Danach gingten wir in den Keller. In einer Nische, in der die Aborte sich hinentleerten, fanden wir ein Schwert gar meisterhafter Fertigung und ein Monster des Schleims und der Tentakel, welches wir nach einigen fruchtlosen Versuchen lieber ganz ließen und uns auch, und so verschwanden wir stinkende Abenteurer aus dem Loch des Drecks. Weiter hinten im Gang erspähte das Auge des listigen Schurken einen Stab im Feuerholze, welcher wohl Flammen erzeugen konnte. Es war wohl ein Anzündiger der Mönche gewesen. Da du nie wissest, wann du feurige Hilfe gebrauchigst, nahmen wir ihn uns mit. Da es keine Mönche mehr gab musstigten wir uns nicht ein Mal schämigen. Was nicht heißt das ich mich sonst geschämigt haben würdetete.

Neben ebenjenigem Raume fanden wir eine Tür, die ihrer selbst verschlossen war. Wir lauschten und konnten erhören wie sich wohl ein Wolf mit einem Goblin über gar großartige Pläne zur Entwolfung der Wälder und ihre fruchtbarigste Zusammenarbeit unterhielt. Wir nahmigten an, dass sie gerne mit uns reden würden über ihre großen Ideen, doch waren sie gar nicht entzückt von uns und schimpften uns gar. So stürmigten wir den Raum, und nach einem schweren Kampf in den Nebeln der Gifte die der Goblinschamane, denn nichts anderes war er, indem der Elf die Flucht ergriff und jemand zu Boden ging, machte ich dem erst dem Goblinschamanen mit der Armbrust und dann dem Worg mit dem garstigen Hackenhammer ein Ende. Das ergab also quasi zwei endigen für mich. Die anderen endigten allerdings zuvor schon einige Goblins.

Um nicht selber zu endigen verließen wir den Raum, welcher eigentlich der Heizraum des ganzen Klosters gewesen, und drangen in die Türe des Abtes hinein, welche mit einer Falle geschützigt war. Der Raum war seiner selbst nicht sehr großartig, enthieltigt aber einen Geheimgang welcher nach unten führigte, wo eine nicht zu öffnende Türe und ein Eingang in ein großes Höhlensystem wartigten. Von hier hattigte man auch einen wahrlich großartigen Blick auf den Leuchtturm; der wohl von den Räubern genutzt worden war die das Kloster übernommigten hatten.

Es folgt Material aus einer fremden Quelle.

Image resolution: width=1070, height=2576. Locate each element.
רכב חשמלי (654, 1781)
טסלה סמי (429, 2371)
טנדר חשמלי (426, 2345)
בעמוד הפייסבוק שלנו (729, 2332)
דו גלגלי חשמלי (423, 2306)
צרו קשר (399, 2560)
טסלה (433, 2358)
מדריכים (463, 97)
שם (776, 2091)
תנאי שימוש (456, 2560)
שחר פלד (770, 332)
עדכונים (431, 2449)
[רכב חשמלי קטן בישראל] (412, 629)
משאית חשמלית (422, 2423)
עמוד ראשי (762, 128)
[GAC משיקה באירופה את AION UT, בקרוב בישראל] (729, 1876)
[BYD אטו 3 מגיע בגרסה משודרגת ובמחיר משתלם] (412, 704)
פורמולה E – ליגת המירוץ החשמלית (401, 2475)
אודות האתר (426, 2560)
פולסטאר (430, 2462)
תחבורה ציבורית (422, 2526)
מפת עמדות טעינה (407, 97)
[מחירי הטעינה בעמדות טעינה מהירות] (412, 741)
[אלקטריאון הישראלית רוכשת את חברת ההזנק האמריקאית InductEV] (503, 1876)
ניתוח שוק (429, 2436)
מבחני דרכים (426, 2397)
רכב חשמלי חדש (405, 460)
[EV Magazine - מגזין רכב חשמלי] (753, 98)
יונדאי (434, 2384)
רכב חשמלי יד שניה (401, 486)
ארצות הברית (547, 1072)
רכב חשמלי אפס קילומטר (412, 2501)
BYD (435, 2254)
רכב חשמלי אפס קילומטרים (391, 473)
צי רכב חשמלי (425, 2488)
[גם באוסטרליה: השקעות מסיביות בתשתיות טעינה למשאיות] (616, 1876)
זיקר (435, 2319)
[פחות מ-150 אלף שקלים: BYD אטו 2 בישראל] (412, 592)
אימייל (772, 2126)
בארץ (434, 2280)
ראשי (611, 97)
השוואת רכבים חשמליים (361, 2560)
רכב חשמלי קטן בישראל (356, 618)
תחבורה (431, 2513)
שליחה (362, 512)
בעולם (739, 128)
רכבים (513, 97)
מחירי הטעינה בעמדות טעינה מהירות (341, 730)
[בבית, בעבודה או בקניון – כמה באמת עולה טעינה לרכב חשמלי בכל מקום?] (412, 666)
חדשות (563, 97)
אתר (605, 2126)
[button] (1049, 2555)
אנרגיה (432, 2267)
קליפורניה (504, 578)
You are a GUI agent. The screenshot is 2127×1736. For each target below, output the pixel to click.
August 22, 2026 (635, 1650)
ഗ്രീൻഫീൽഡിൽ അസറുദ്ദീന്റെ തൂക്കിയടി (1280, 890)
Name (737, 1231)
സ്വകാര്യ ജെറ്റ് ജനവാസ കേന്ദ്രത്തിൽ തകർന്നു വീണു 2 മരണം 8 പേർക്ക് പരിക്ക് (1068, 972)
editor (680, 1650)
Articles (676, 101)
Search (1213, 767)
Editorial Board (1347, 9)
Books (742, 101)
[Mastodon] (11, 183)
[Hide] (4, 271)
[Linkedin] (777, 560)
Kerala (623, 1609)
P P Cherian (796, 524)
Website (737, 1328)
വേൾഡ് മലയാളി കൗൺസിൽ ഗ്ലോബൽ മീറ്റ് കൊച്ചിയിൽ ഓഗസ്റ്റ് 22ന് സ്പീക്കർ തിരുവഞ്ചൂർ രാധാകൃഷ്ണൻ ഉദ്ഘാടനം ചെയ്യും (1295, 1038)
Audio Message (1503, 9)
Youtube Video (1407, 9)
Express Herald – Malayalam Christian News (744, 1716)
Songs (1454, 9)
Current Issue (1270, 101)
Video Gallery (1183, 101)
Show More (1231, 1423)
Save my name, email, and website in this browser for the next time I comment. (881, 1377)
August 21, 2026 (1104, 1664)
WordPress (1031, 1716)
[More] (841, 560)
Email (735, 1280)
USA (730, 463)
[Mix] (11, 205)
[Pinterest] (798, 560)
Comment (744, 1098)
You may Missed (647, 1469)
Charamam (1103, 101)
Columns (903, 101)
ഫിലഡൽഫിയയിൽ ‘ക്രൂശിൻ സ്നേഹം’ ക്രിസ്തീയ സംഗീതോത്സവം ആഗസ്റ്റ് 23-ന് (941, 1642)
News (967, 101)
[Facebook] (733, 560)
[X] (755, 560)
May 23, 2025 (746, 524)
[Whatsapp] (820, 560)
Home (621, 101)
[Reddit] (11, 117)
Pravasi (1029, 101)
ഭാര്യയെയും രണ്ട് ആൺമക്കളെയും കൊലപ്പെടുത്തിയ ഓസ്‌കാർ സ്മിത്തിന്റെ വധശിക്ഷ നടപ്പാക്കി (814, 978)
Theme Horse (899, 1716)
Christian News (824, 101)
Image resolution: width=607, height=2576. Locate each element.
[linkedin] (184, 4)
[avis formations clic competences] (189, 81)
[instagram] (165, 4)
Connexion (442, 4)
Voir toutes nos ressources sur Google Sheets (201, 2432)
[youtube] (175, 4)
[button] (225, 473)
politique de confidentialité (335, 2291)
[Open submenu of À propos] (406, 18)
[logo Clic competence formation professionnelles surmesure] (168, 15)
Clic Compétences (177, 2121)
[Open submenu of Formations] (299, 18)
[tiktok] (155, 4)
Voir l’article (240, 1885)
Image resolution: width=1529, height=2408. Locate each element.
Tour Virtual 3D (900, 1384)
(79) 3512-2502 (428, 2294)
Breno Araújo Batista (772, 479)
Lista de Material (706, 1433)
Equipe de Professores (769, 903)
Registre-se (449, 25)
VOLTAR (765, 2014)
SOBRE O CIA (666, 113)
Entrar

Um nicht zu lange in der Festung des bösigen zu verweilen brachen wir nach einer weiteren Nachtruhe dann gar baldigst auf, um den Ort des Grauens, des Ogers und wohl auch baldigst der Heimkehrenden Goblins mit ihren Worgen zu verlassen und kamen gar ohne Umschweifigungen wieder in Nordheim an.